SLIDESHOW: The 5 Most Influential Books in Daniel Radcliffe's Life
For its "You Are What You Read" campaign, Scholastic has just released Daniel Radcliffe's "bookprint" -- the five most influential books in his life. Number 5 is an easy guess: "Harry Potter and the Philosopher's Stone," by J.K. Rowling. "I think it's fair to say that if we're talking about the five books that have most influenced my life, I think it would be pretty churlish of me not to say 'Harry Potter and the Philosopher's Stone' for giving me everything that I have and everything that I will have," Radcliffe says.
Check out the rest of the "Harry Potter" star's list, and let us know your feedback in the comments below.
1) "The Old Man and the Sea," by Ernest Hemingway
"I think 'The Old Man and Sea' was probably the first book by a really classic author that I ever read, and it was then that I realized that things were classics for a reason, and they weren’t all just really, really, really hard work," Radcliffe says.

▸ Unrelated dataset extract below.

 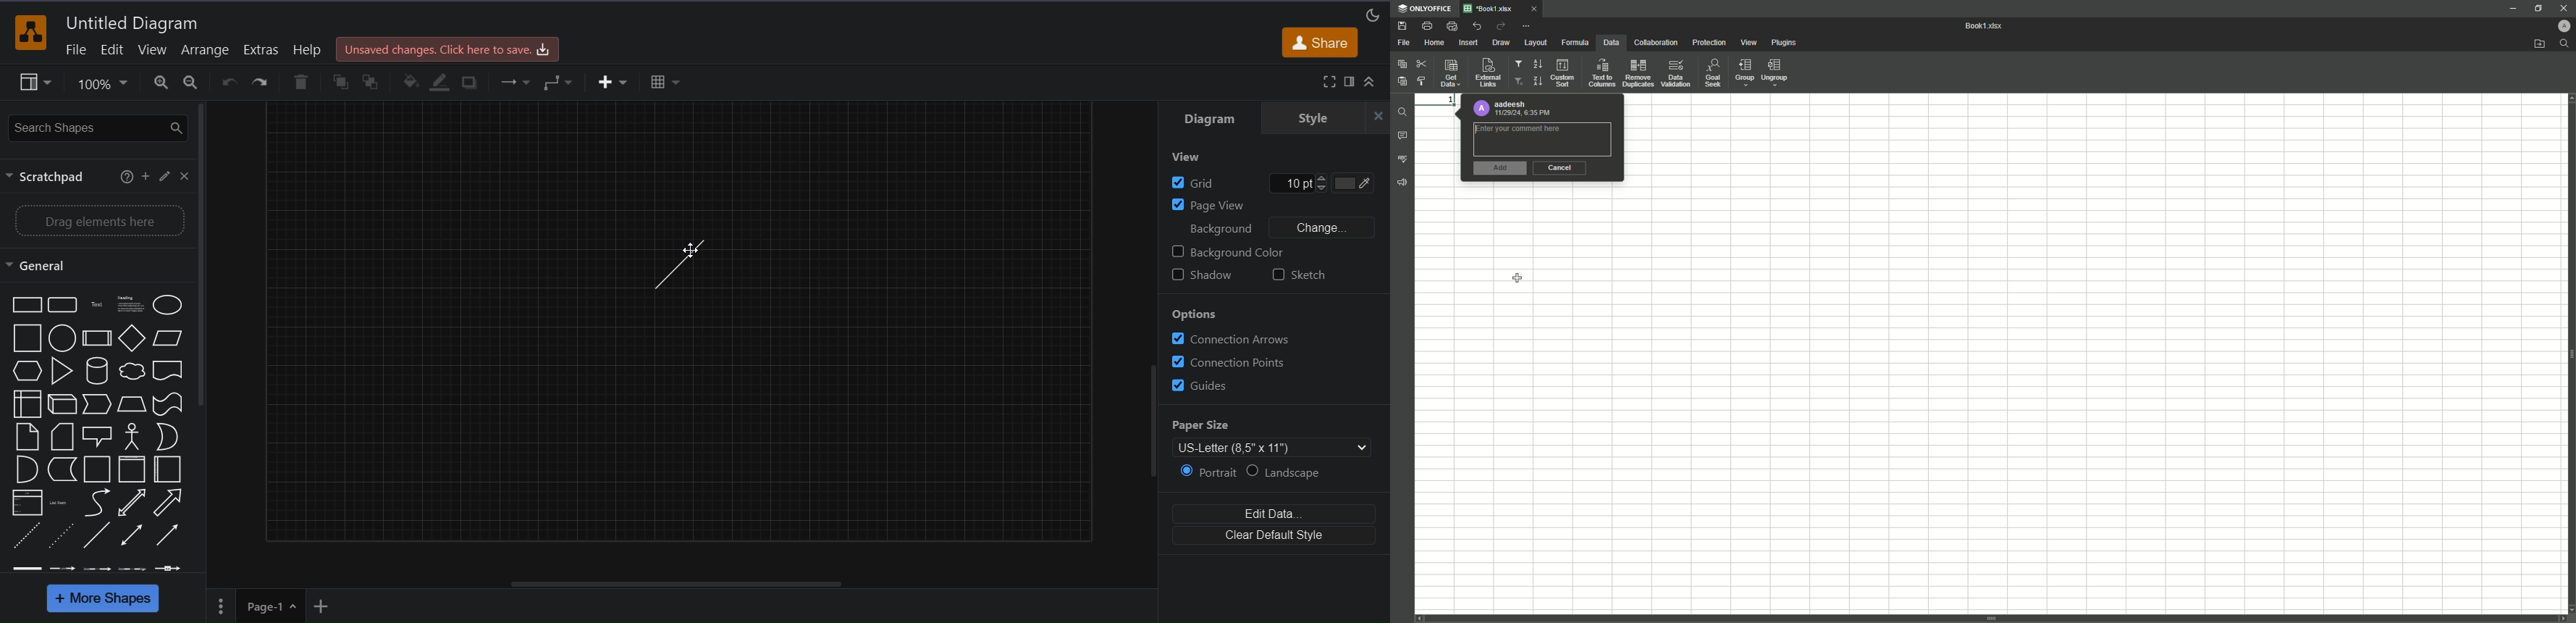 I want to click on edit, so click(x=165, y=175).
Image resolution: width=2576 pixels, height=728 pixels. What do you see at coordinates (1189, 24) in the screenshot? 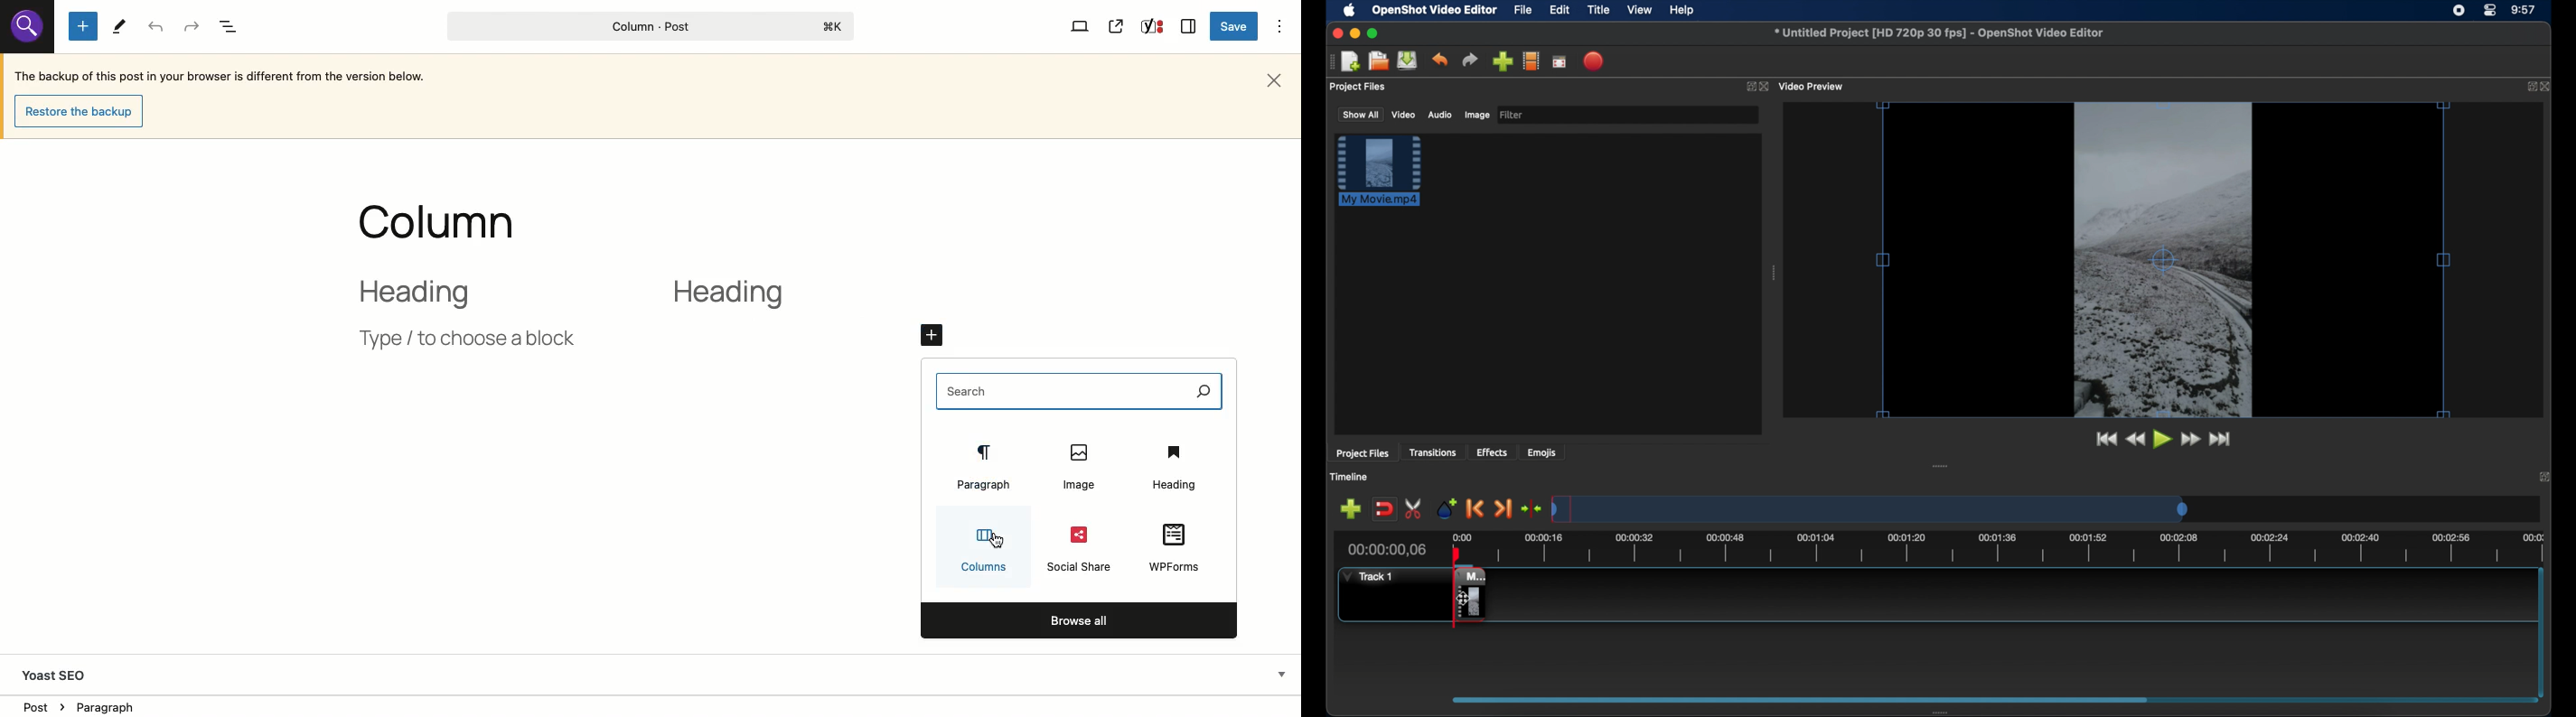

2) "Germinal," by Emile Zola
Radcliffe says it "was the first sort of longer and more European novel that I ever read, and I remember reading it in like five days. It’s a long book, and I’m a slow reader, but I just did nothing else."
3) "Fear and Loathing in Las Vegas," by Hunter S. Thompson
"It was given to me on my 15th birthday by a friend, and I just thought it was the funniest thing I ever read and kind of amazing and captured the period of time brilliantly," Radcliffe reflects.
4) "The Master and Margarita," by Mikhail Bulgakov
The "Harry Potter" star calls this book "the greatest exploration of the human imagination, and it’s about forgiveness and life and history, and it’s just the most incredible book that I’ve ever read; I read it once and then I read it almost immediately again."